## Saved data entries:
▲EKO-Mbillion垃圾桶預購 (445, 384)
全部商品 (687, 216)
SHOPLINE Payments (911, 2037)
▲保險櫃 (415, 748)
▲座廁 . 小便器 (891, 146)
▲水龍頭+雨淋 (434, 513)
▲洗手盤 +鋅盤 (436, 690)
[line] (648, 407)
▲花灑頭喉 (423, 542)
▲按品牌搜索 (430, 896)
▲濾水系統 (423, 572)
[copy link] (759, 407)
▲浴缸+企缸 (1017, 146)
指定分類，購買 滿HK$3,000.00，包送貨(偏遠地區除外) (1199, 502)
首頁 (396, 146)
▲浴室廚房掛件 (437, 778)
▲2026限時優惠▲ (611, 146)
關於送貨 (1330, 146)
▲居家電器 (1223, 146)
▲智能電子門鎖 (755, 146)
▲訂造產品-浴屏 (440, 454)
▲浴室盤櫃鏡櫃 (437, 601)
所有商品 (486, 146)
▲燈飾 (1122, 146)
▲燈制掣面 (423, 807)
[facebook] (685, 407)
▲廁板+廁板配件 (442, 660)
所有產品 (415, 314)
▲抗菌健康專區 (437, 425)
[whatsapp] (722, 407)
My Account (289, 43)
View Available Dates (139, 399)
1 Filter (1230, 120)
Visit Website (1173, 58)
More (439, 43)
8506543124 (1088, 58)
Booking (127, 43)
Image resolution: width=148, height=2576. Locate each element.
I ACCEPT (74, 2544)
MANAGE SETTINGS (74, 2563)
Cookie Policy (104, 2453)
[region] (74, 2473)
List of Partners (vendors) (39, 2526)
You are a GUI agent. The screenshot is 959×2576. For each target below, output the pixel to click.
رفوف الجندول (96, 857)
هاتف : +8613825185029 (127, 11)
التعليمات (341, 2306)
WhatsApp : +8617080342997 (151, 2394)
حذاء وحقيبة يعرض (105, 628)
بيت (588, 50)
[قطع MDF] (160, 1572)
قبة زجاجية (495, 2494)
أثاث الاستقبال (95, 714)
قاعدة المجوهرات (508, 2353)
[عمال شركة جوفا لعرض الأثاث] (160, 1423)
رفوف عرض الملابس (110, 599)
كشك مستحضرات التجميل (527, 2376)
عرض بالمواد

## Task details:
After reading the data above, return it verbatim in full.

## Answer box:
▲EKO-Mbillion垃圾桶預購 (445, 384)
全部商品 (687, 216)
SHOPLINE Payments (911, 2037)
▲保險櫃 (415, 748)
▲座廁 . 小便器 (891, 146)
▲水龍頭+雨淋 (434, 513)
▲洗手盤 +鋅盤 (436, 690)
[line] (648, 407)
▲花灑頭喉 (423, 542)
▲按品牌搜索 (430, 896)
▲濾水系統 (423, 572)
[copy link] (759, 407)
▲浴缸+企缸 (1017, 146)
指定分類，購買 滿HK$3,000.00，包送貨(偏遠地區除外) (1199, 502)
首頁 (396, 146)
▲浴室廚房掛件 (437, 778)
▲2026限時優惠▲ (611, 146)
關於送貨 (1330, 146)
▲居家電器 (1223, 146)
▲智能電子門鎖 (755, 146)
▲訂造產品-浴屏 (440, 454)
▲浴室盤櫃鏡櫃 (437, 601)
所有商品 (486, 146)
▲燈飾 (1122, 146)
▲燈制掣面 (423, 807)
[facebook] (685, 407)
▲廁板+廁板配件 (442, 660)
所有產品 (415, 314)
▲抗菌健康專區 (437, 425)
[whatsapp] (722, 407)
My Account (289, 43)
View Available Dates (139, 399)
1 Filter (1230, 120)
Visit Website (1173, 58)
More (439, 43)
8506543124 (1088, 58)
Booking (127, 43)
Image resolution: width=148, height=2576. Locate each element.
I ACCEPT (74, 2544)
MANAGE SETTINGS (74, 2563)
Cookie Policy (104, 2453)
[region] (74, 2473)
List of Partners (vendors) (39, 2526)
You are a GUI agent. The screenshot is 959×2576. For each target below, output the pixel to click.
رفوف الجندول (96, 857)
هاتف : +8613825185029 (127, 11)
التعليمات (341, 2306)
WhatsApp : +8617080342997 (151, 2394)
حذاء وحقيبة يعرض (105, 628)
بيت (588, 50)
[قطع MDF] (160, 1572)
قبة زجاجية (495, 2494)
أثاث الاستقبال (95, 714)
قاعدة المجوهرات (508, 2353)
[عمال شركة جوفا لعرض الأثاث] (160, 1423)
رفوف عرض الملابس (110, 599)
كشك مستحضرات التجميل (527, 2376)
عرض بالمواد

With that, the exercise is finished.